**BRIEF:** Your answer should be only the lines below from the one with "Open the sliders settings icon" to the one with "Given: Switch to the Preview tab", repeated exactly, ends included.
--- START ---
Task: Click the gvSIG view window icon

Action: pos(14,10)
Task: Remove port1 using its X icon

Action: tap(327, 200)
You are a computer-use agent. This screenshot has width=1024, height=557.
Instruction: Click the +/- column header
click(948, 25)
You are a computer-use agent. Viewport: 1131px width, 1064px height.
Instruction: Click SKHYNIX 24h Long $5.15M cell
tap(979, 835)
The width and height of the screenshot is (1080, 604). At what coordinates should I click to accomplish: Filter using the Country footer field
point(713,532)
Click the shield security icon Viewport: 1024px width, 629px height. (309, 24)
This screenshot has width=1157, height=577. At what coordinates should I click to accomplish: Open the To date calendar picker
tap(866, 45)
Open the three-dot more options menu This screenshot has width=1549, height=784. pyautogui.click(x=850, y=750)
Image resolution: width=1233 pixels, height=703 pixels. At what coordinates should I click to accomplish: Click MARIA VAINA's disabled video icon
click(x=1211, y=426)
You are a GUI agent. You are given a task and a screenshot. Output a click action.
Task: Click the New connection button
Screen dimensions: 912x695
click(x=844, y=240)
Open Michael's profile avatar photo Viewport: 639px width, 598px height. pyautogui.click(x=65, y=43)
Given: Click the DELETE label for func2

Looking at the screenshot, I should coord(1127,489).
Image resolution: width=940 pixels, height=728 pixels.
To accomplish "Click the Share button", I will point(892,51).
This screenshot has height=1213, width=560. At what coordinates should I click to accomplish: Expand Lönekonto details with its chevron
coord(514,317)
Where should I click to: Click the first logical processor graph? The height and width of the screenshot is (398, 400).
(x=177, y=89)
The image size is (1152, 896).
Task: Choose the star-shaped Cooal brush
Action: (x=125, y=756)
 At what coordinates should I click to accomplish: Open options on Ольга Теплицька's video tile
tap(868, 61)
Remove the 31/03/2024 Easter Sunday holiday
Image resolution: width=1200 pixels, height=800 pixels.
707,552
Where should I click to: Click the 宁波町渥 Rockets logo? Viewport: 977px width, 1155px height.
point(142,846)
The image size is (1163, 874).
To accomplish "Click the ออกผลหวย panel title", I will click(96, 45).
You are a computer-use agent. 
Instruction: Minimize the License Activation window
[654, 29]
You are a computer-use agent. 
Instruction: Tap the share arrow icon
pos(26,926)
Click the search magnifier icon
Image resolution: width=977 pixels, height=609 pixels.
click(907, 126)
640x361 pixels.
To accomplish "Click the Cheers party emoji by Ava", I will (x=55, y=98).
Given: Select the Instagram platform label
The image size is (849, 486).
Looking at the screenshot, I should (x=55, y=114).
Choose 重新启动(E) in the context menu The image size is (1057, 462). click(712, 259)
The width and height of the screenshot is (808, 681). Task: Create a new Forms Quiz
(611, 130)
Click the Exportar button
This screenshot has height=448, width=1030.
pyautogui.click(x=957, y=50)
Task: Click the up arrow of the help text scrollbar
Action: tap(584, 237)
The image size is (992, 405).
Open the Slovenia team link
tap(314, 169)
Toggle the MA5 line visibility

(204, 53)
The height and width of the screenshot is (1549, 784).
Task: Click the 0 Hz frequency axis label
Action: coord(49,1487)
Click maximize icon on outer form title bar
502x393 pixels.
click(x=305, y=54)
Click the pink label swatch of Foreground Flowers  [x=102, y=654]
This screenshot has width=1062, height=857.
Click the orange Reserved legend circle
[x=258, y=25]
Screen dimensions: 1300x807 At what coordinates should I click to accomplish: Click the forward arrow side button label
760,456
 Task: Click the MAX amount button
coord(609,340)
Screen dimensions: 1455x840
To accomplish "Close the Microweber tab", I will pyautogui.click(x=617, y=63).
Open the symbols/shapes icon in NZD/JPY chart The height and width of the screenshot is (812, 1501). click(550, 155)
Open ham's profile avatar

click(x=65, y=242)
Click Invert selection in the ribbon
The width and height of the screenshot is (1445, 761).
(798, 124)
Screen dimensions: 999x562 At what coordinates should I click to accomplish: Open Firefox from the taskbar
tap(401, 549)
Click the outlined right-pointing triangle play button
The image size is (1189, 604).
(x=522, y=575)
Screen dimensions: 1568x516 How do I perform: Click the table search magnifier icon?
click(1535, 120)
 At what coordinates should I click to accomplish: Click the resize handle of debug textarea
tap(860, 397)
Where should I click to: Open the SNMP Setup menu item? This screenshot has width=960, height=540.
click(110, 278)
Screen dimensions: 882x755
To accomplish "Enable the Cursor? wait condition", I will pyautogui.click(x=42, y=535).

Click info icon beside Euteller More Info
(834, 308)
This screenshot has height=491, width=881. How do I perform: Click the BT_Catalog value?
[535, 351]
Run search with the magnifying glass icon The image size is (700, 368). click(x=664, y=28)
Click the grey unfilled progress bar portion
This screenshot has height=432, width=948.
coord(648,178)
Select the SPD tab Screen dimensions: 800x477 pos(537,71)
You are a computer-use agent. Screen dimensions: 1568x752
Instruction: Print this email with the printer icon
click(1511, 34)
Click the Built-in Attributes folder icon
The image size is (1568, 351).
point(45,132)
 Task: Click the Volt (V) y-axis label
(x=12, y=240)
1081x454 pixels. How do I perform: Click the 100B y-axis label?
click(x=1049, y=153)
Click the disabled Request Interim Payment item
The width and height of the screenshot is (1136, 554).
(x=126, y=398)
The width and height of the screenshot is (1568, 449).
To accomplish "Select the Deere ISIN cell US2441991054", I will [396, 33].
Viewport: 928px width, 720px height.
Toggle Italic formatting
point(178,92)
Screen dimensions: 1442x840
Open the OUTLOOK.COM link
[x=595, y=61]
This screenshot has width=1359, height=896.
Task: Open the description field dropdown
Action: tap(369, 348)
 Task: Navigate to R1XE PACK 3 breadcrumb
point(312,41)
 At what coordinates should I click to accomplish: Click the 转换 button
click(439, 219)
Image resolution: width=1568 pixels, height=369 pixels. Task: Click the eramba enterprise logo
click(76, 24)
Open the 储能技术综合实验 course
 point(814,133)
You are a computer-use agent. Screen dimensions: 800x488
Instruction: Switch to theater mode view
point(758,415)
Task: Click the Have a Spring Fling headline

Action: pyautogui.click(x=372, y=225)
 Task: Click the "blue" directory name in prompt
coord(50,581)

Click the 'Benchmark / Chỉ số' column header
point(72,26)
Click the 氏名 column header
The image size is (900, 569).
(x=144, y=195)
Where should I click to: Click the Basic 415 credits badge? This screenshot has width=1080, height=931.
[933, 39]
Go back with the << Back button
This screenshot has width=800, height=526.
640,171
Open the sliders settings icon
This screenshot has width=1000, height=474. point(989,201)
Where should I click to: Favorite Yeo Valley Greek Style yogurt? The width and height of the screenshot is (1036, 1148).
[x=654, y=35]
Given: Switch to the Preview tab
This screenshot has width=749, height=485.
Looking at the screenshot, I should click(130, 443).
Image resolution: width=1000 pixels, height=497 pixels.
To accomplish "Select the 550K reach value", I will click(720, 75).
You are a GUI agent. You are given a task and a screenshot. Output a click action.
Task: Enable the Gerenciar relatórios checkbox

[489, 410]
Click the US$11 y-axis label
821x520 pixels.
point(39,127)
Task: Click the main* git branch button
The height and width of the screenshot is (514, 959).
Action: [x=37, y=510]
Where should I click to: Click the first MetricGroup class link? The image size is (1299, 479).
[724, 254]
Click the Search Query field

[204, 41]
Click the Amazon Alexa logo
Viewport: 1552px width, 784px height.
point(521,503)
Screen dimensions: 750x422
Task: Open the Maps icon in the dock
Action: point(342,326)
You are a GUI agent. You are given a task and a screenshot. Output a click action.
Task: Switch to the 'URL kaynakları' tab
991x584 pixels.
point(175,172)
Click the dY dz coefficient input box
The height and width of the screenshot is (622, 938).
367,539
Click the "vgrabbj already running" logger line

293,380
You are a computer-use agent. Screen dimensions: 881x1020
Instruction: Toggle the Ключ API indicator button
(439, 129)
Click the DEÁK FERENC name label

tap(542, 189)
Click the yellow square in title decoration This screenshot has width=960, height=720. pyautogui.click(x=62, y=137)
--- END ---
**EXERCISE RESULT:**
Open the sliders settings icon
This screenshot has width=1000, height=474. point(989,201)
Where should I click to: Favorite Yeo Valley Greek Style yogurt? The width and height of the screenshot is (1036, 1148).
[x=654, y=35]
Given: Switch to the Preview tab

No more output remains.